Das ist schon auffällig. Nie, nirgends wird bei all den Aufforderungen, doch weniger zu heizen, von den Kindern gesprochen. Es war schon grässlich genug, dass zwei Winter lang die Klassenzimmer kalt waren. Staatlich verordnete Kindsmisshandlung war das. Aber jetzt sollen das die Eltern selbst ihren Kindern antun. Denn ja, es gibt Menschen mit Kindern, auch in Deutschland. Die Heizung herunterdrehen? Nur noch schnell duschen? Wie ist das mit dem abendlichen Bad für Dreijährige, die sich tagsüber ordnungsgemäß im Schlamm ausgetobt haben?
An dieser Stelle kann man merken, dass sich die Norm geändert hat und Familien nicht mehr dazuzählen, gleich, ob mit einem oder zwei Elternteilen. Sonst hätte irgendjemand inzwischen gefragt, wie das denn gehen soll, dass Eltern ihre Kinder frieren lassen. Und nein, Bewegung ist in einer Mietwohnung keine Lösung. Draußen herumlaufen lassen in einer Großstadt meist auch nicht.
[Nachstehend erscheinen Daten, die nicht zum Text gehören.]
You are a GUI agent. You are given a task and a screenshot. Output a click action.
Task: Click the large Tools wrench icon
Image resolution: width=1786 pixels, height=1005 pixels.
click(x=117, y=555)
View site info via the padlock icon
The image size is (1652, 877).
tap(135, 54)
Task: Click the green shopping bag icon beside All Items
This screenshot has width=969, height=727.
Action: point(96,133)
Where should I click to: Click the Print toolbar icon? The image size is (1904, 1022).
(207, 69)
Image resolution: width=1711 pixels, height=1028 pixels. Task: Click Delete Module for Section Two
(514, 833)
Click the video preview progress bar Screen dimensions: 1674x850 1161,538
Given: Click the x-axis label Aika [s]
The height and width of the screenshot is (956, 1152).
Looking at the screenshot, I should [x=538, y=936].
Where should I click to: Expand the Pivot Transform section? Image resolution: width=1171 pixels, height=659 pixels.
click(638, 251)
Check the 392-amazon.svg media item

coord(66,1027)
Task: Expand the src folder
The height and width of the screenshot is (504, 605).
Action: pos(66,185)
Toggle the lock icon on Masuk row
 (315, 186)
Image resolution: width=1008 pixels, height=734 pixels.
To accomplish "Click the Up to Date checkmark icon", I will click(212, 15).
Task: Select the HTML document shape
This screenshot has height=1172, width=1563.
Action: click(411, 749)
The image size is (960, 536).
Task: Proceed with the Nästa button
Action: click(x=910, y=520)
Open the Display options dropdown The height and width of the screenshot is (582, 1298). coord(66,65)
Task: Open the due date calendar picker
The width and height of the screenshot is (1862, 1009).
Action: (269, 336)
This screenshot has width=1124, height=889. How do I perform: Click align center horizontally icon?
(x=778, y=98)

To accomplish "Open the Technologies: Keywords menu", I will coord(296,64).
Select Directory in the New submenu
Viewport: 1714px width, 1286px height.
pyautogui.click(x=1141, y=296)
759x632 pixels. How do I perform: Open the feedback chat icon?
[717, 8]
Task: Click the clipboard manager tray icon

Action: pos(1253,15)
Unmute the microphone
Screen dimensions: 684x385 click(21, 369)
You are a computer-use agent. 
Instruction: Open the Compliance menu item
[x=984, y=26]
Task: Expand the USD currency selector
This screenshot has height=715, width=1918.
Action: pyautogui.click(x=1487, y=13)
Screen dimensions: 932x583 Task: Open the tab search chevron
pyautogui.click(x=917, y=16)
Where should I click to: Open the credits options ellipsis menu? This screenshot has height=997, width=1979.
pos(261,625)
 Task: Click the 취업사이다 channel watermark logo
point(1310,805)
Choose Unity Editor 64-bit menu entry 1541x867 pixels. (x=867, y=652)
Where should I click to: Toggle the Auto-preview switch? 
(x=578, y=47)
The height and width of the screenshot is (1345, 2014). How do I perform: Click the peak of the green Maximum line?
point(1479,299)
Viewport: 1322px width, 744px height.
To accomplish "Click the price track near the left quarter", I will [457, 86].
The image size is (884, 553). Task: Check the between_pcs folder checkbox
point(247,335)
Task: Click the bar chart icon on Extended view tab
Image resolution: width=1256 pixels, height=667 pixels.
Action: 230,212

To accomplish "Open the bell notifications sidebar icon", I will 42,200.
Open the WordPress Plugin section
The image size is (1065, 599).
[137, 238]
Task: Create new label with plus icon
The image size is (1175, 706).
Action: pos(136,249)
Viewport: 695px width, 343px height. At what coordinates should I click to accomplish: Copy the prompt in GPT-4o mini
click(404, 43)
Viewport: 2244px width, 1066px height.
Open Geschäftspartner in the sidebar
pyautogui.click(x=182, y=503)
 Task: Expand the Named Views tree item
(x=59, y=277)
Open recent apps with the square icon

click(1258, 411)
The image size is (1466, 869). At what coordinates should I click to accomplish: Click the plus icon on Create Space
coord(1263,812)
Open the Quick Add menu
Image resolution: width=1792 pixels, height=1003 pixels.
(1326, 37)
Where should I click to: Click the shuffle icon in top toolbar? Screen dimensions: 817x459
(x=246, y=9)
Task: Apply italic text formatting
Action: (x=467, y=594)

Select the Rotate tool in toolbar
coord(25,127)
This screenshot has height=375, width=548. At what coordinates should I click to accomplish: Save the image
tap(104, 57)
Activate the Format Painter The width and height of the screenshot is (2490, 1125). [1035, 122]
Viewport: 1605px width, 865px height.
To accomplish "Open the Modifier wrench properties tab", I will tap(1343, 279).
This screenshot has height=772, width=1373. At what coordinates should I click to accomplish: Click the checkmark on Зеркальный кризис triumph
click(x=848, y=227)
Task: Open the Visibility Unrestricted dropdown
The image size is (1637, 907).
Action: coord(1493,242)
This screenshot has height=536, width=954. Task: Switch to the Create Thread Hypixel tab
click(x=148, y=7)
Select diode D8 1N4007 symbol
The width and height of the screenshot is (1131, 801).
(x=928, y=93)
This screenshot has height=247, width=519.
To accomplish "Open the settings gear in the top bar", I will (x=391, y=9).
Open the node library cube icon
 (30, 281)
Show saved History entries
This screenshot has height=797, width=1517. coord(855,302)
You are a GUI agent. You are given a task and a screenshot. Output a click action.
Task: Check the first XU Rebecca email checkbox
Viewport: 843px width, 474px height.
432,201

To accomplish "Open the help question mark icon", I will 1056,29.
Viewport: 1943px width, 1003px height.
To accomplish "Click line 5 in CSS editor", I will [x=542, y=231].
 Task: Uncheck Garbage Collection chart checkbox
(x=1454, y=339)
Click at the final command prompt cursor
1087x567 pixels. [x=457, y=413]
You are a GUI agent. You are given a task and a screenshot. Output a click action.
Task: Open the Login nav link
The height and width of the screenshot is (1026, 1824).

Dass Alleinerziehende aus der Wahrnehmung verschwunden sind, war die Folge von Hartz IV. Das passierte genau zu jenem Moment, an dem die Öffentlichkeit gerade mal wahrgenommen hatte, dass da ein Problem ist. Inzwischen spricht man nur noch von "Kinderarmut", dabei ist das meistens die Armut der Mütter, die nicht nur von den Vätern, sondern auch von der Gesellschaft allein gelassen werden, also doppelt alleinerziehend sind.
Aber jetzt, und dazu dürfte die Corona-Erzählung von den infektiösen Kleinen gut beigetragen haben, sind alle Eltern unsichtbar geworden. Es ist eine Sache, den Erwachsenen den Alltag zu verleiden. Nicht einmal darüber nachzudenken, was das für die Kinder heißt, das passiert nur einer Gesellschaft, die keinerlei soziales Empfinden mehr hat. Kinder vor Not zu bewahren ist nicht die Aufgabe der Eltern, sondern der gesamten Gesellschaft. Schließlich sind es auch nicht die Eltern, sondern die gesamte Gesellschaft, die einen Nutzen davon hat, wenn diese Kinder zu verantwortlichen, bewussten und nützlichen Menschen heranwachsen.
Tipps gibt es nur für die, die sie eigentlich nicht brauchen. Den Rest lässt man stehen, im Regen wie im Schnee. Und das alles wegen idiotischer Sanktionen, die man bleiben lassen könnte. Ein Land zum Frieren.